La situation est compliquée par le fait que les sectes obtiennent leur statut légal grâce à la Loi sur les Associations civiques, et non grâce à la Loi sur les Eglises et les Sociétés religieuses. Il arrive malheureusement que les sectes parviennent ainsi à obtenir un statut juridique et l’image d’une société religieuse accréditée. Le mouvement Hizbalah a dernièrement été enregistré en tant que mouvement civique.

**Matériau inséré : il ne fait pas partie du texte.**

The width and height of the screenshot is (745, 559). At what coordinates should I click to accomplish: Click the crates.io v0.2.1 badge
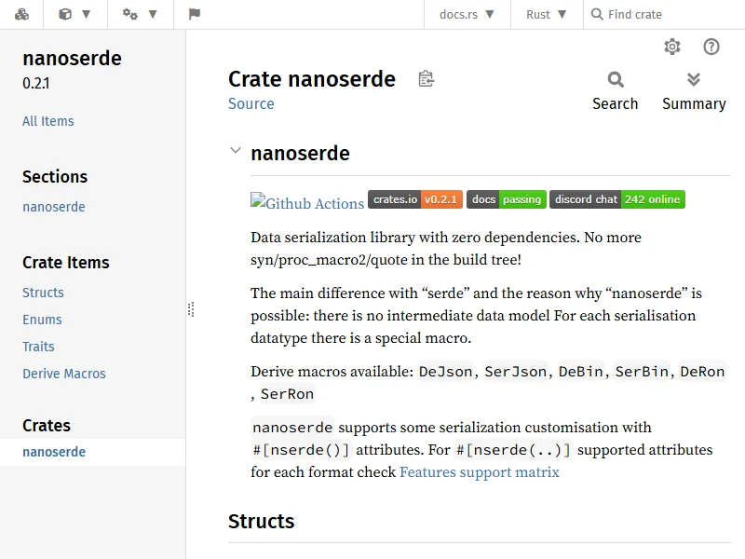415,199
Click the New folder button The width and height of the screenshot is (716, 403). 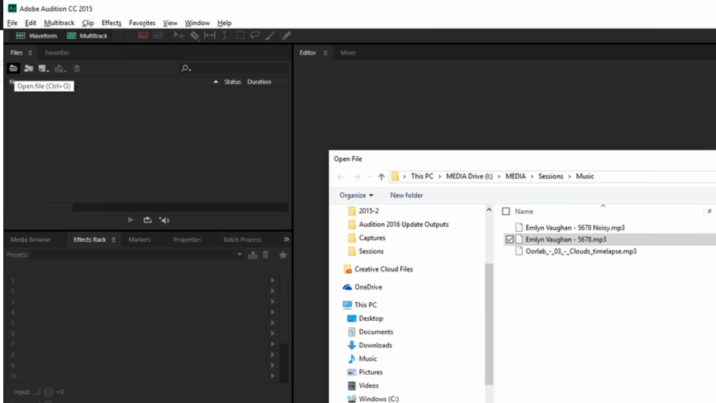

Le refus par les patients de parler en public de leur expérience avec les sectes constitue une difficulté supplémentaire. Je parle de cas dans lesquels les patients ont résolu leurs problèmes personnels avec la secte. Ils refusent de se rendre visibles. Ils préfèrent tirer un trait sur leur expérience malheureuse, ou bien ils ont peur (quelquefois à titre légitime) de représailles. On manque donc de témoignages d’expériences malheureuses d’individus avec les sectes et des blessures dont ils ont souffert. On manque de récits pouvant marquer l’esprit des gens, voire même les encourager.

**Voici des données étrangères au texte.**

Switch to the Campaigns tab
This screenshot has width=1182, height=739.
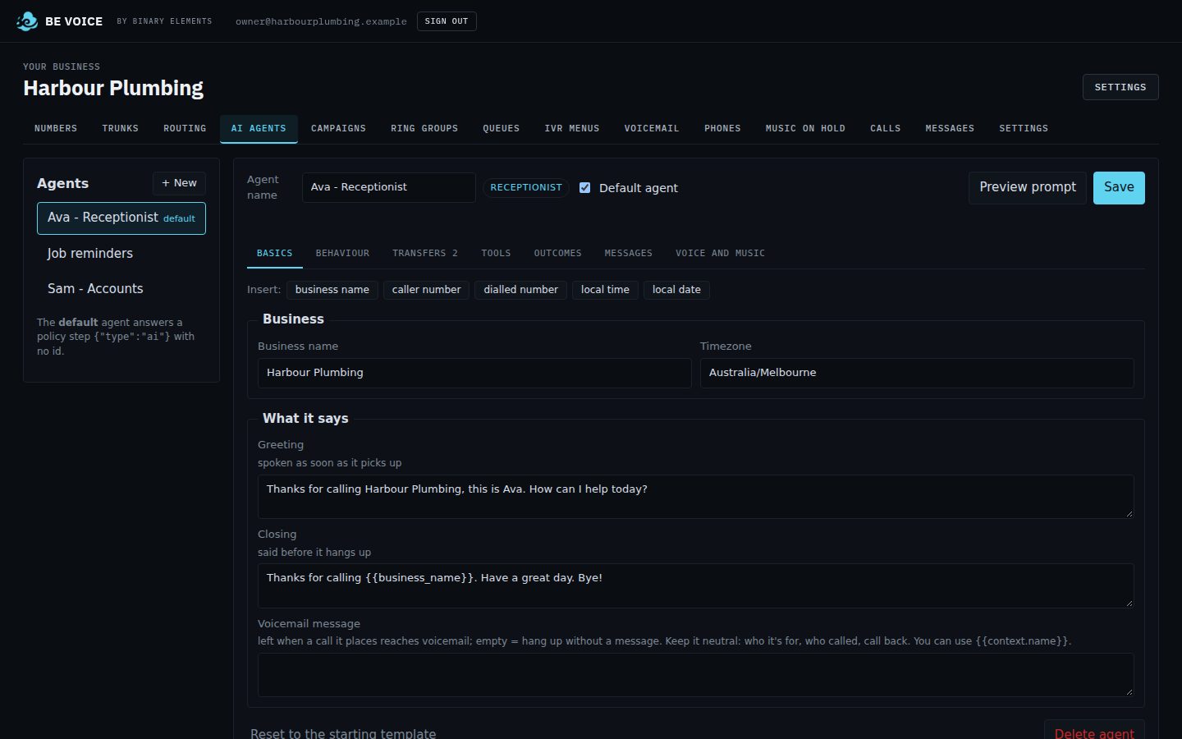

Au vu de l’expérience dont je vous ai fait part et de la situation en Slovaquie, je pense que ma participation à ce colloque me permettra avant tout de recueillir des informations qui pourront m’aider à exposer le problème des sectes au Parlement slovaque. Les conseils et les initiatives dont vous me ferez part seront pris en compte grâce à mon mandat de député ainsi qu’au titre de mon poste de présidente du conseil d’administration du Centre National Slovaque pour les Droits de l’Homme. Je serai heureuse d’avoir la possibilité de discuter de ces questions avec les parlementaires des différents pays. Vous pouvez entrer en contact avec moi par l’intermédiaire de l’ÚVŠC (membre correspondant de la FECRIS) avec laquelle je continuerai à collaborer.